Some security vendors have asked Microsoft to provide instructions on how to disable Kernel Patch Protection in 64-bit versions of Windows, because their products include some features that modify the Windows kernel in undocumented and unsupported ways. Making exceptions and allowing some vendors special access to modify the Windows Vista kernel is unworkable. It opens the door wide for malicious software. For example, rootkits could be designed to present themselves to the operating system in the guise of a legitimate application that was given special access. Also, making exceptions will prolong the reliability problems that are caused by unsupported kernel modification, such as when multiple applications compete to patch the same kernel interfaces.

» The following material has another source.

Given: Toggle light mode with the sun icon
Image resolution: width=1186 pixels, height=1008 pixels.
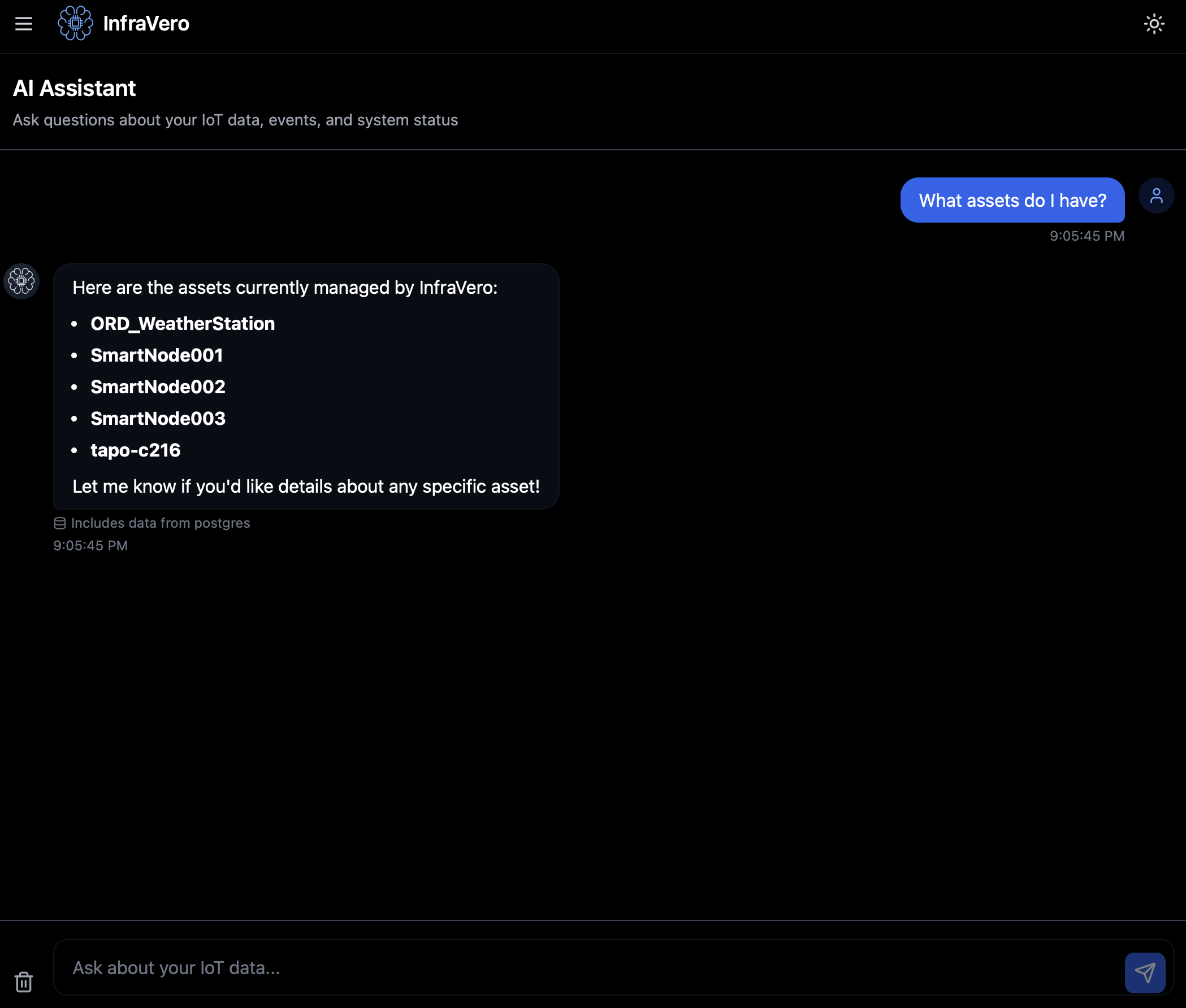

In the case of security solutions, unsupported kernel modifications also limit your choices, by making it extremely difficult or impossible for multiple security solutions to co-exist reliably on a system. We want to work with security providers to make common extensions available, so that any security vendors can use them, and so that security software does not itself put your security and reliability at risk from malicious kernel modifications.
Here is what we are doing to maintain the integrity and security of 64-bit Windows, while still addressing the needs of our security partners:
Contrary to some media reports, Microsoft will not weaken the security of 64-bit Windows by enabling some applications to modify the kernel of the operating system.
We have applied our no-exceptions policy against kernel patching to Microsoft applications as well as third party applications, consistent with our Windows Principles. No application can bypass or weaken Kernel Patch Protection—this is essential to improving security and reliability for you. Note that many third-party security companies provide highly competitive products without modifying the Windows kernel in unsupported ways.
For legitimate third-party applications that have intentionally patched the 32-bit Windows kernel in unsupported ways, Microsoft will continue to work with these third-parties to identify, prioritize, design and develop new interfaces for 64-bit Windows that will help their applications perform needed tasks, without directly modifying, bypassing or weakening Kernel Patch Protection. We have already begun discussions with the engineering teams of major third-party security vendors about the functionality they are seeking.
Microsoft will continue to work closely with others in the software industry to resolve any interoperability issues that may arise, particularly any issues that arise from our efforts to ensure that Windows Vista is more secure and reliable by design.
In short, we are committed to providing the best operating system we can for you – one that you can depend on and feel safe using. With this goal in mind we will continue to work very constructively with others in the industry consistent with our Windows Principles.
Thank you for your support and interest in Windows Vista.